─── Task data
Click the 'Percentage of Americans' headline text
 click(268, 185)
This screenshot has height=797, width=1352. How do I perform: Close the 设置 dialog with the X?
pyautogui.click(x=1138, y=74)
──────
─── Task data
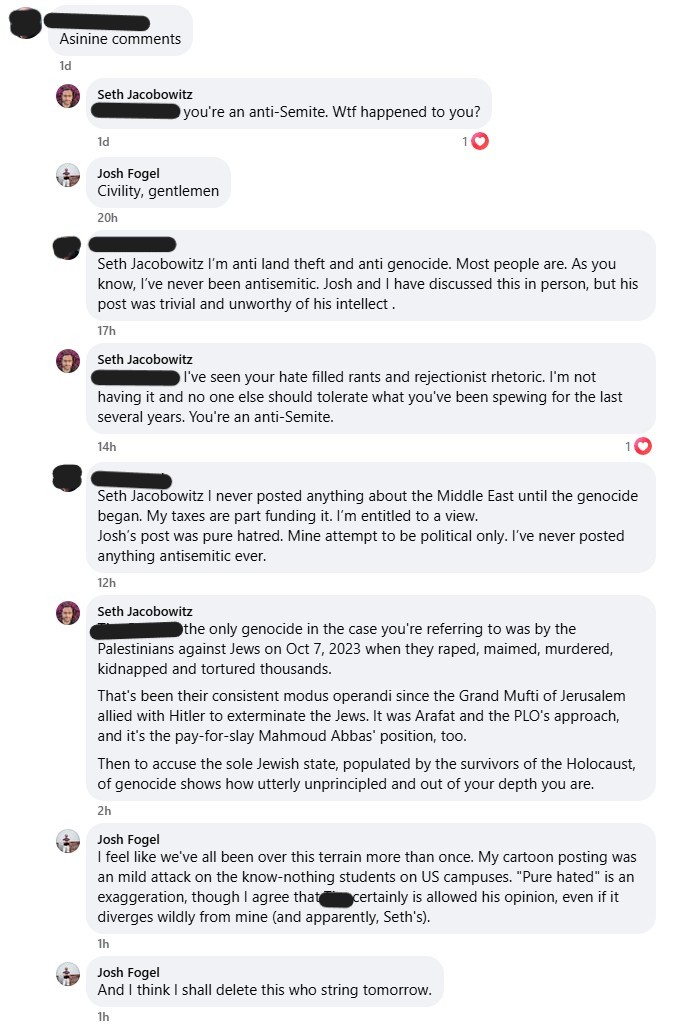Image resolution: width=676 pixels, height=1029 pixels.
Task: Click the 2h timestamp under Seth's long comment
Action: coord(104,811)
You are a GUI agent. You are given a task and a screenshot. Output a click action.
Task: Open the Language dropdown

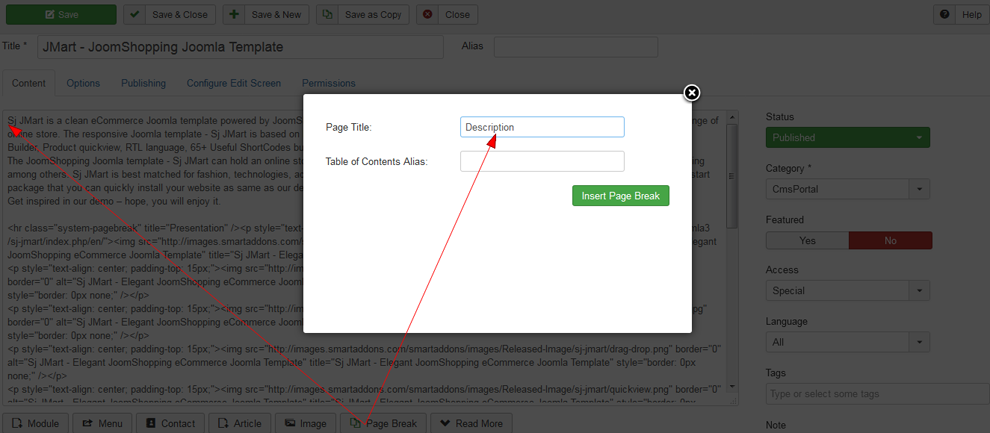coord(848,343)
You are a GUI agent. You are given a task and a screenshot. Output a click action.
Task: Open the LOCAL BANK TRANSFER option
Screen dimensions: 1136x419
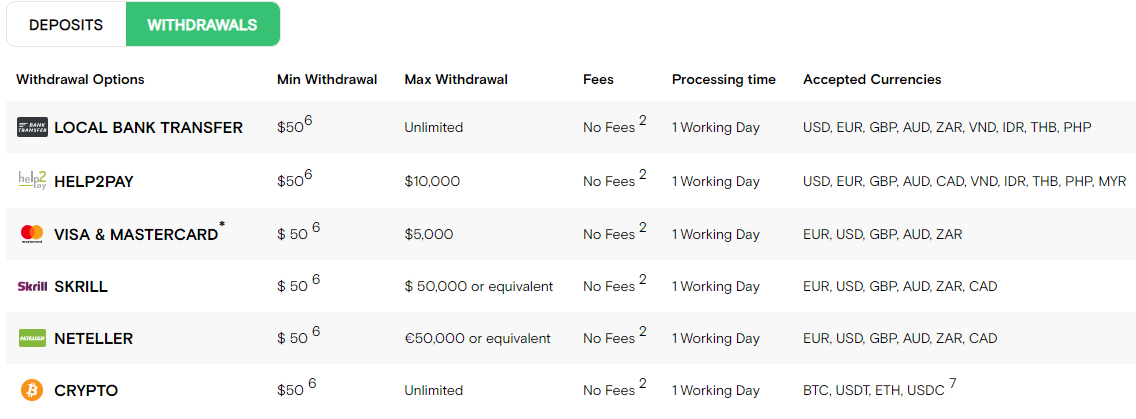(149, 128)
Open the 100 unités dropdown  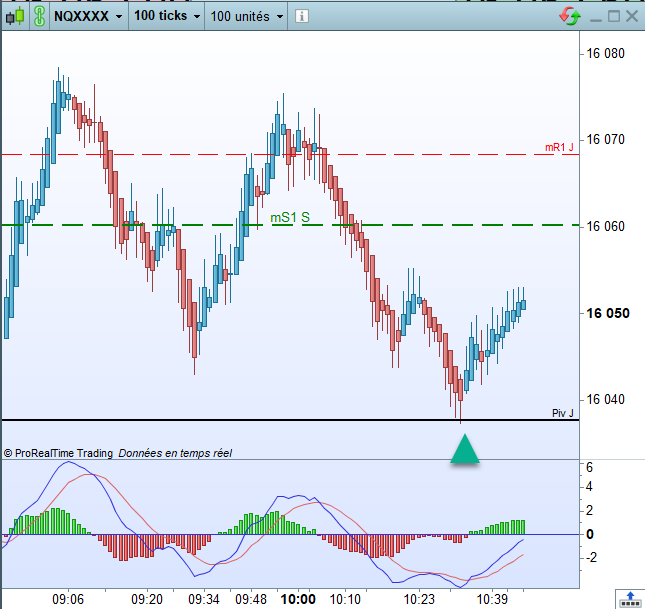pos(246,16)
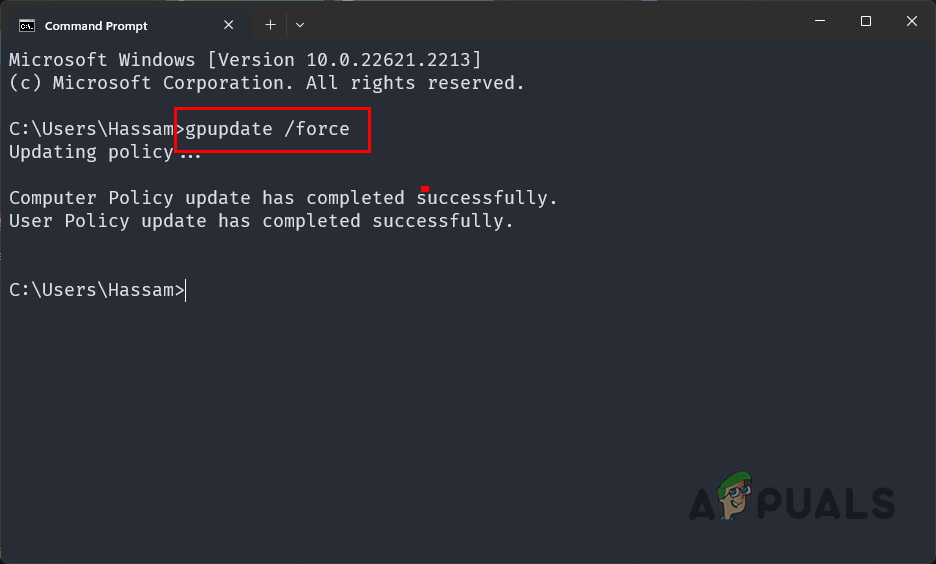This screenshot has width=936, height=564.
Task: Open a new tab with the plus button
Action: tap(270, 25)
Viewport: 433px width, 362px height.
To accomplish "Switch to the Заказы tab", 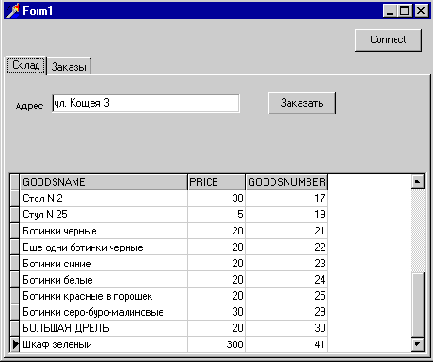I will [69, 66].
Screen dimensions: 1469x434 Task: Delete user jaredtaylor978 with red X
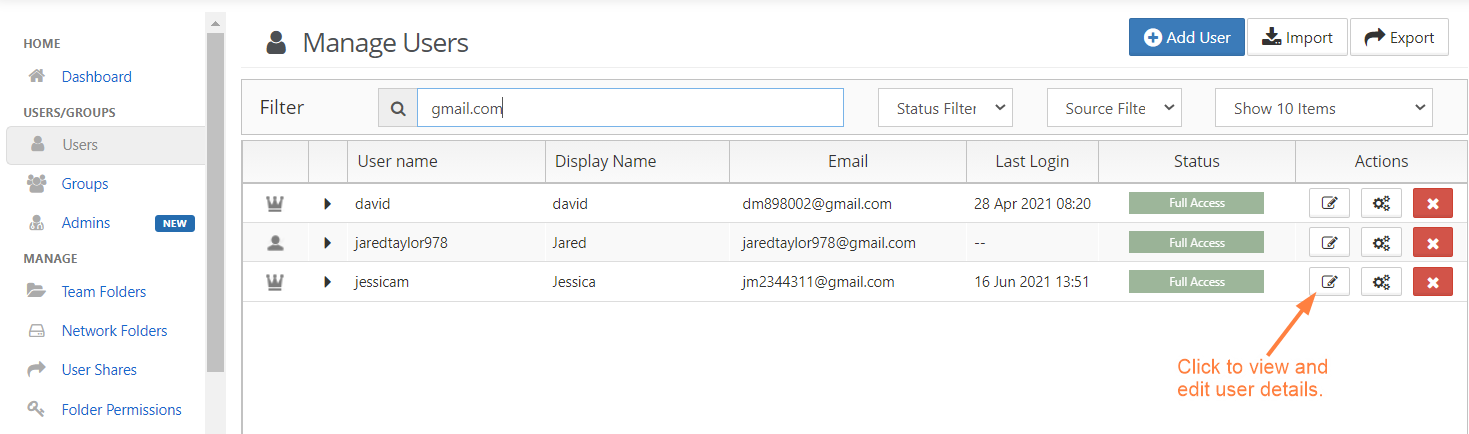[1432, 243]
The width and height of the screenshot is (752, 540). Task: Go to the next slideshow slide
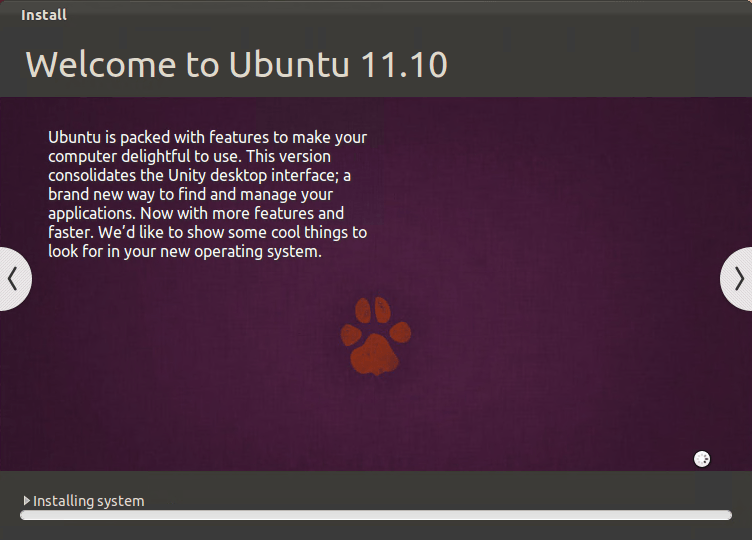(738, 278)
──────
─── Task data
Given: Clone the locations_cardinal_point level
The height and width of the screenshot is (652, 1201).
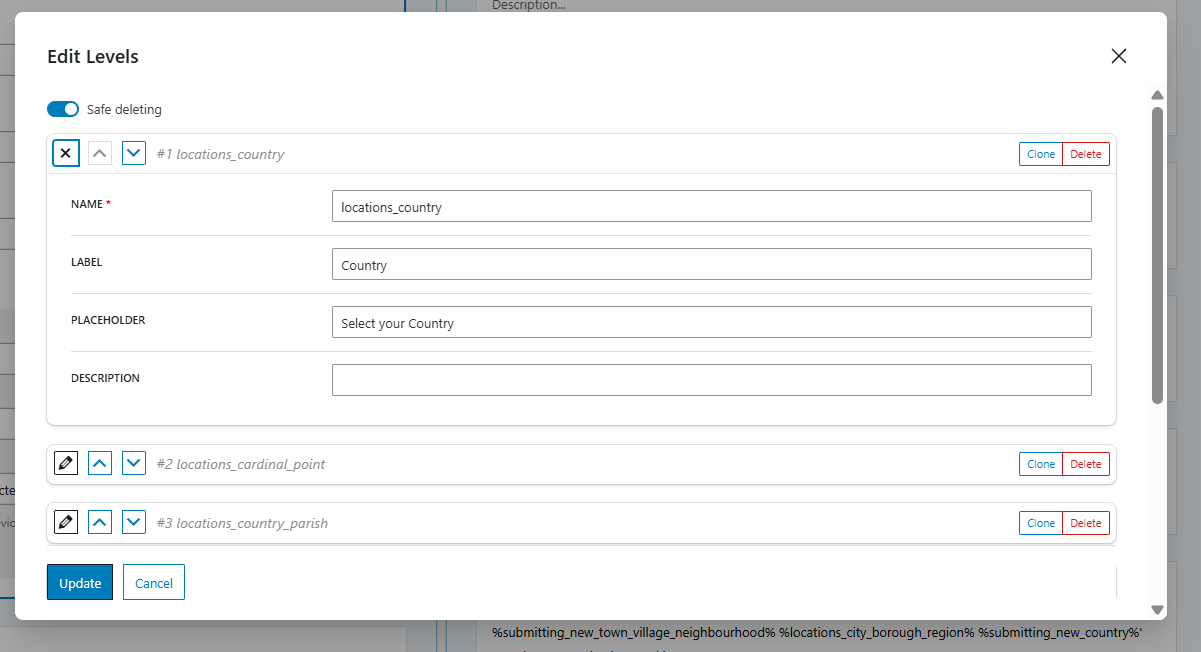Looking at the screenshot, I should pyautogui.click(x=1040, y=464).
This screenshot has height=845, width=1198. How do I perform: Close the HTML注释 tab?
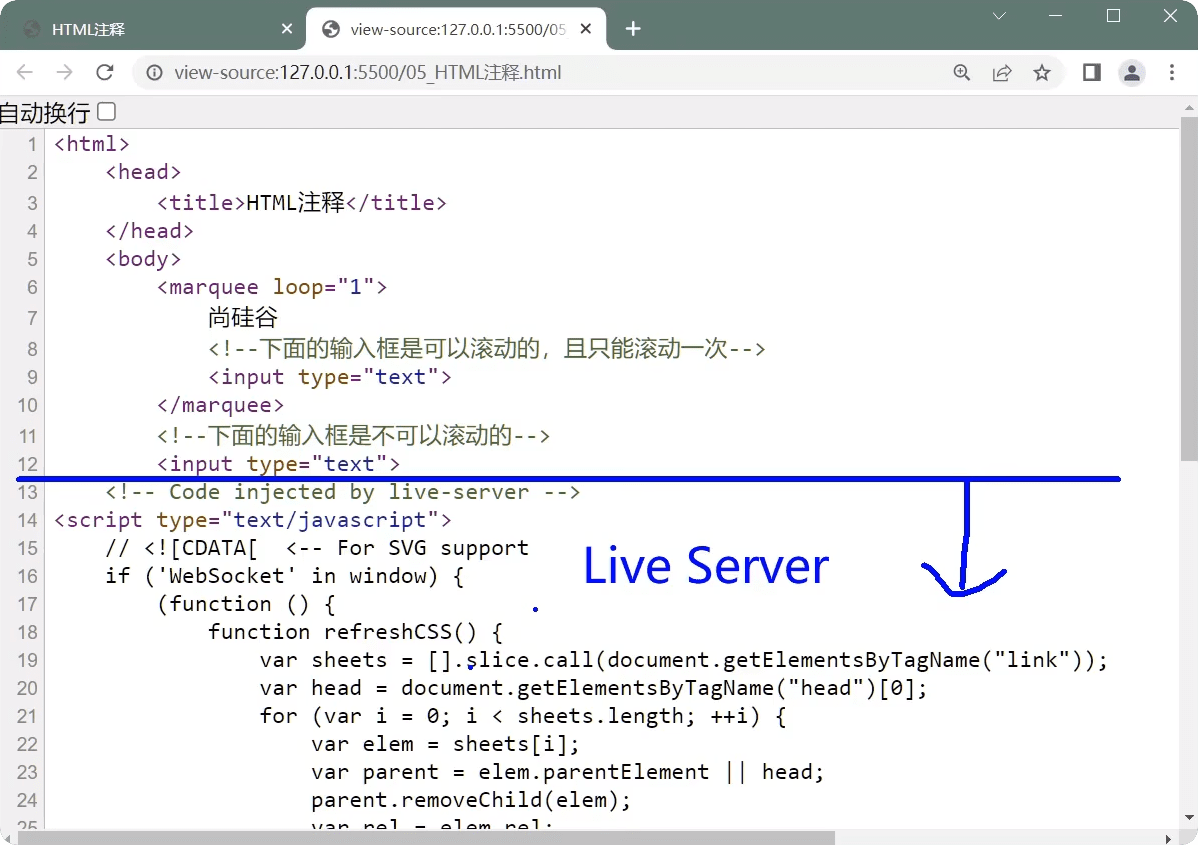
──────
— Directive —
Output the records again verbatim, starting with the line that contains "Image resolution: width=676" and going on through the line that contains "coord(848,343)", and leave the pictures out.

— Solution to the exercise —
Image resolution: width=676 pixels, height=1029 pixels.
Task: Click the 2h timestamp under Seth's long comment
Action: coord(104,811)
You are a GUI agent. You are given a task and a screenshot. Output a click action.
Task: Open the Language dropdown

coord(848,343)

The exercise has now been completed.